__Assignment__: Please copy exactly the line that contains "At what coordinates" and every line after it through the end of the records, leaving the pictures out.

Stored data entries:
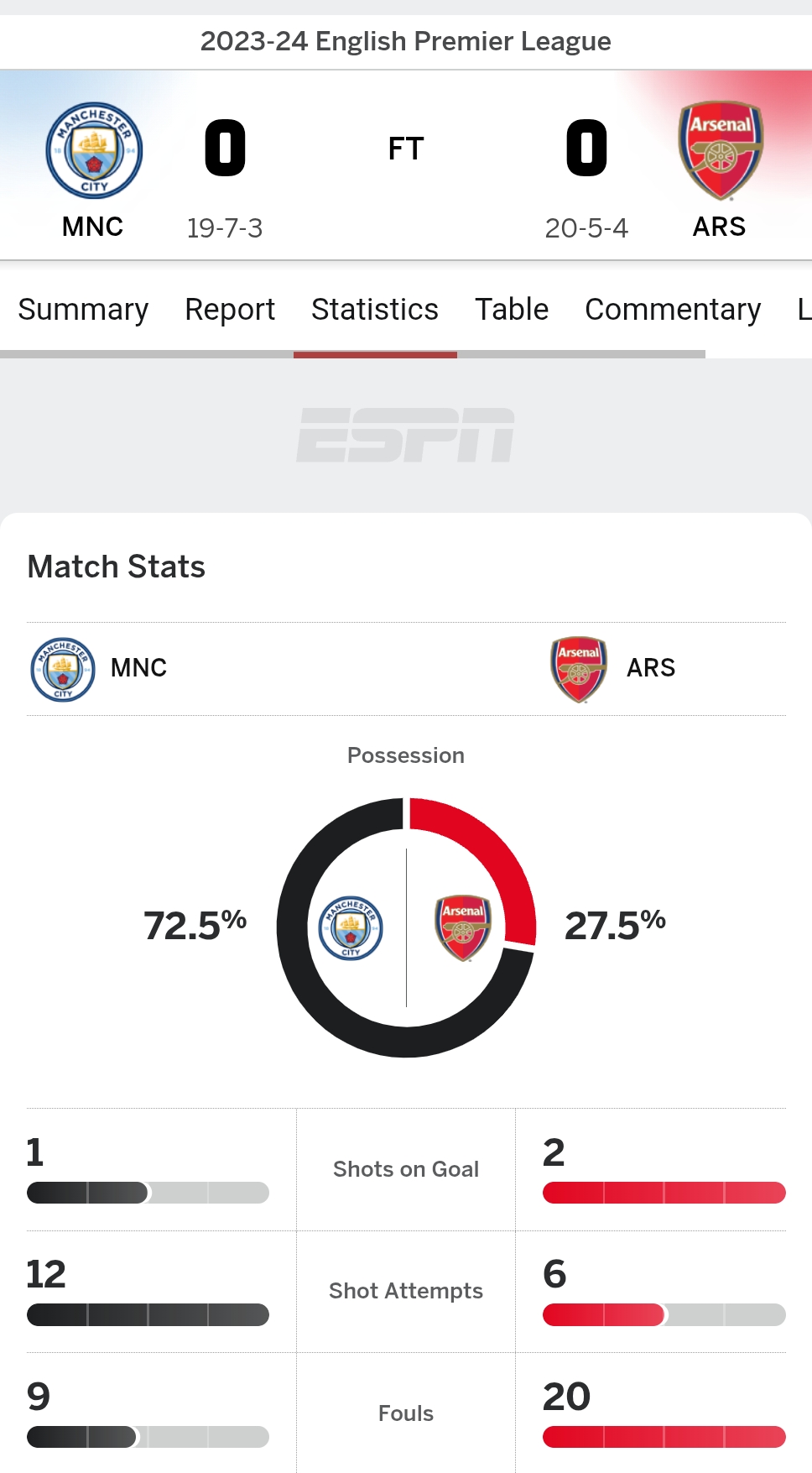Open the Table tab
Image resolution: width=812 pixels, height=1473 pixels.
[512, 310]
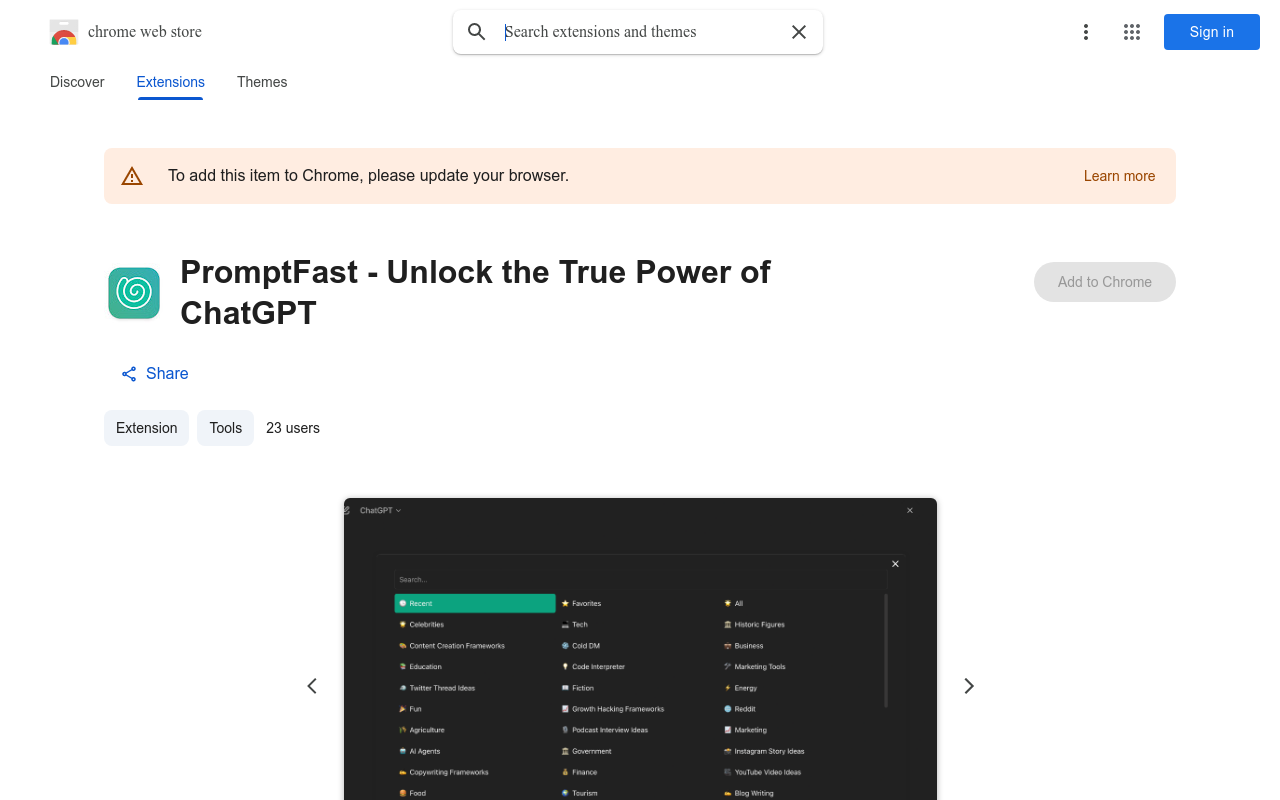Follow the Learn more link

click(1119, 176)
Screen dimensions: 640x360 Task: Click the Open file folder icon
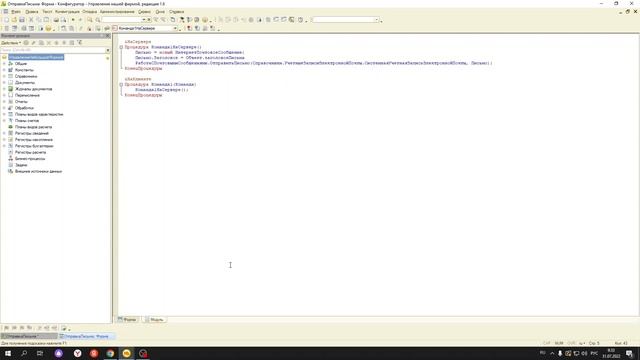coord(14,20)
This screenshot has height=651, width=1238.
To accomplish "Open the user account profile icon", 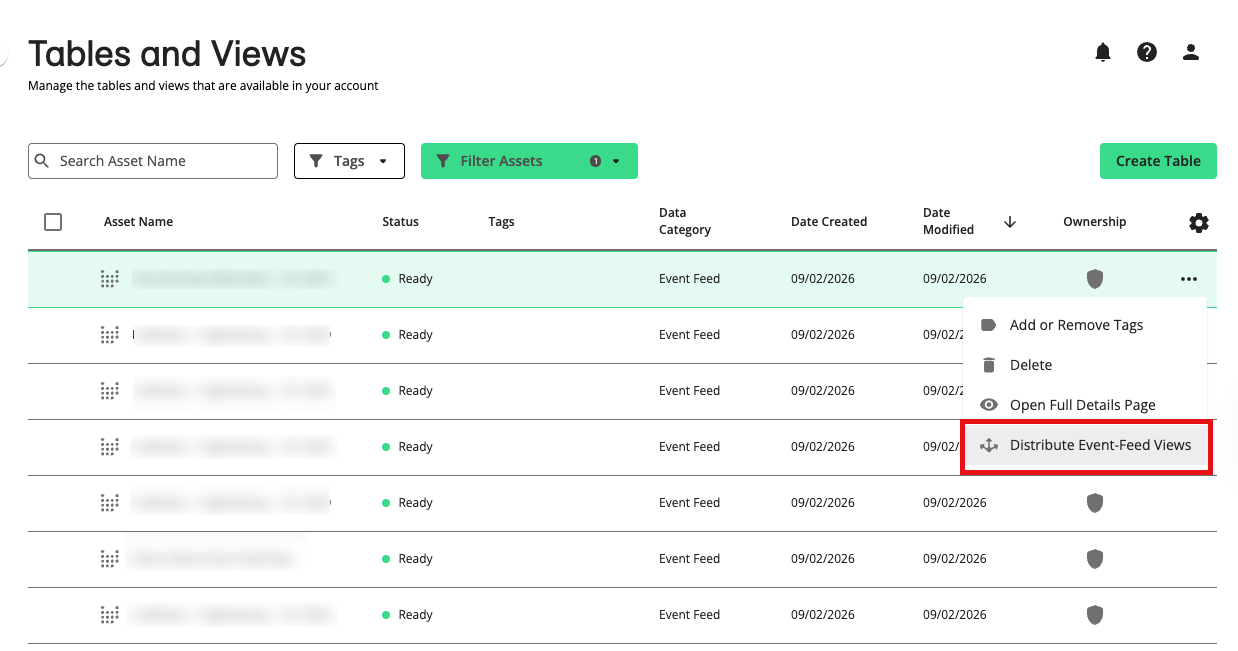I will coord(1190,53).
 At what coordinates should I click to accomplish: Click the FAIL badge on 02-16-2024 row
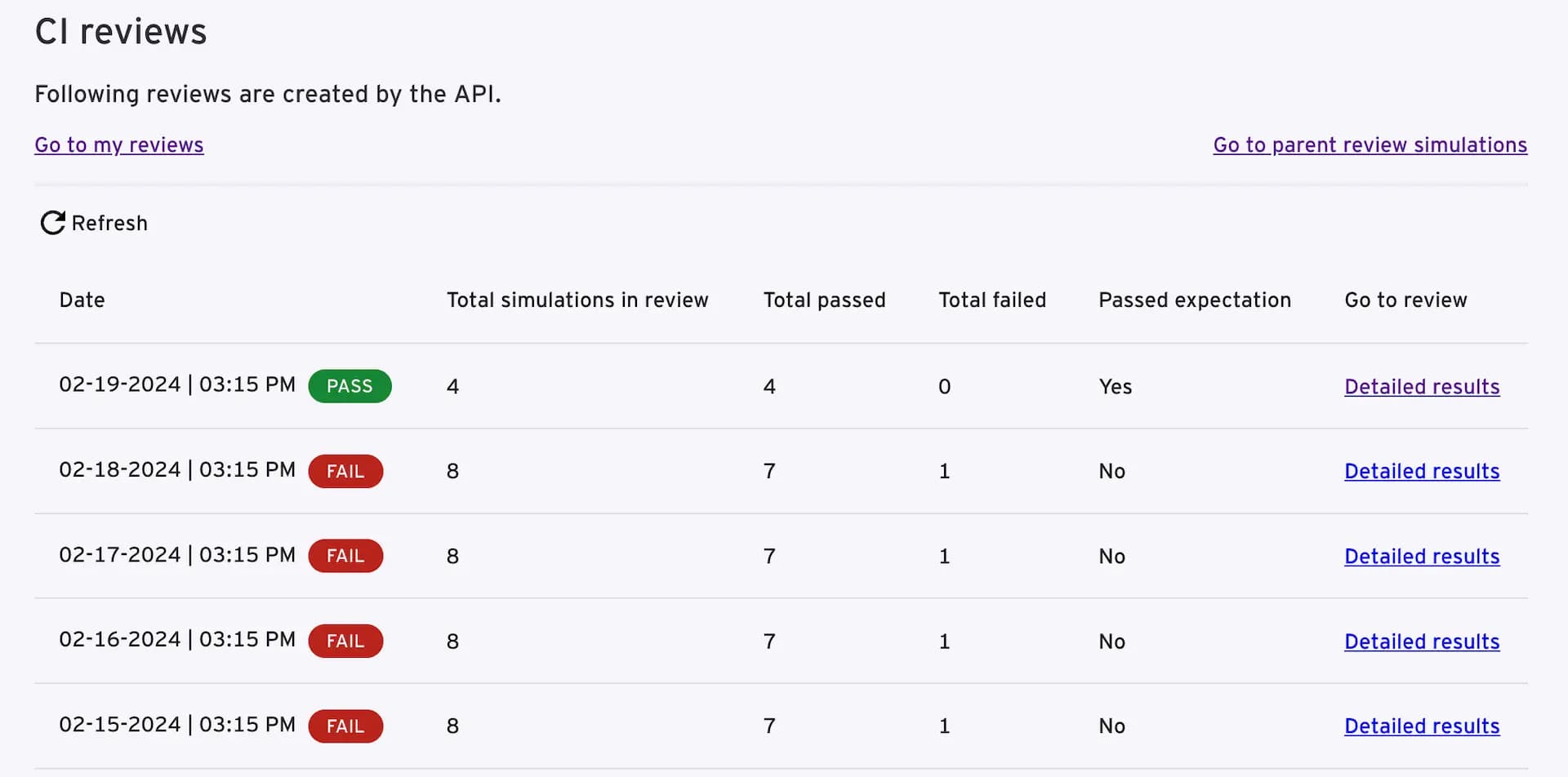345,642
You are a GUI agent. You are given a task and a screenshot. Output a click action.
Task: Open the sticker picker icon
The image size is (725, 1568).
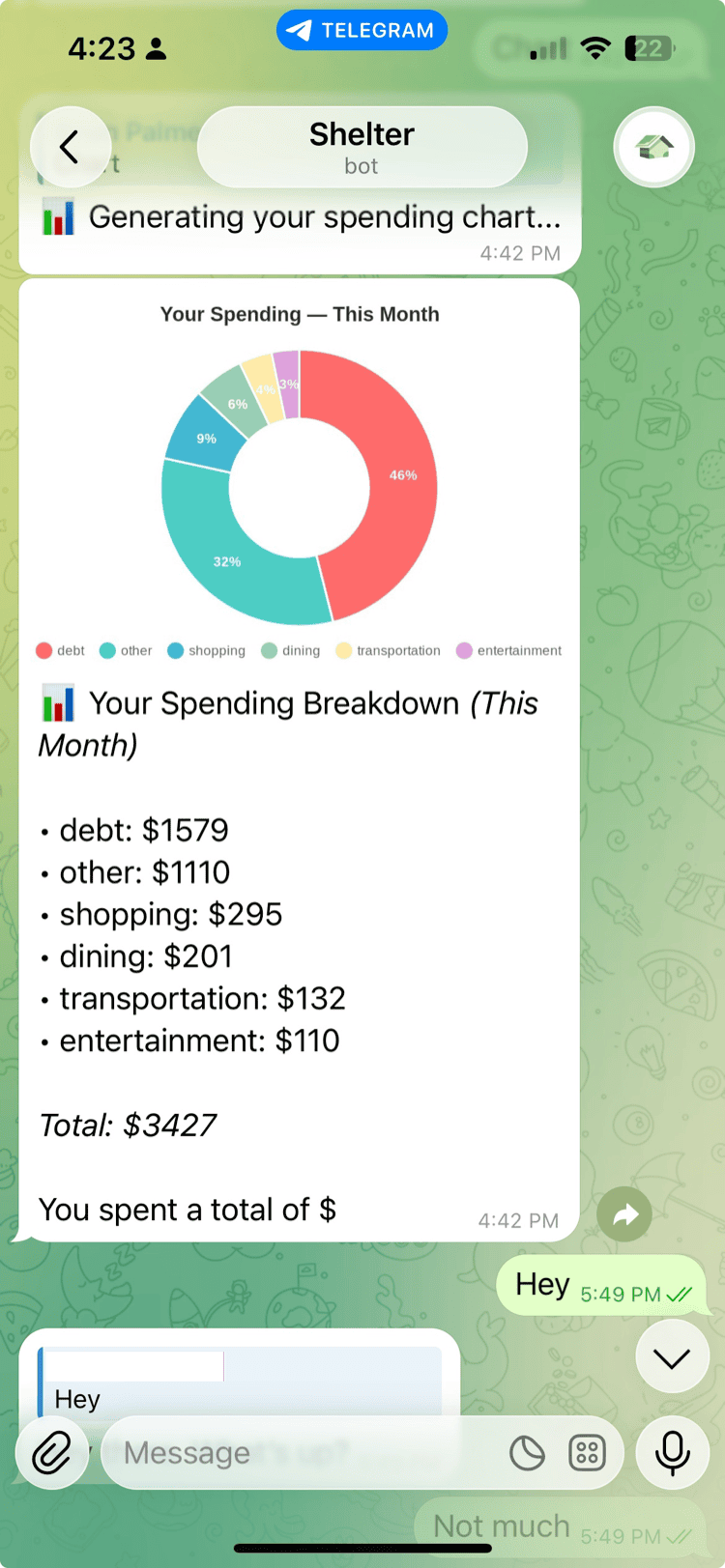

__Response below__:
 At what coordinates should I click to accomplish: Click the FAIL badge on 02-16-2024 row
345,642
You are a GUI agent. You are given a task and a screenshot. Output a click action.
Task: Open the sticker picker icon
The image size is (725, 1568).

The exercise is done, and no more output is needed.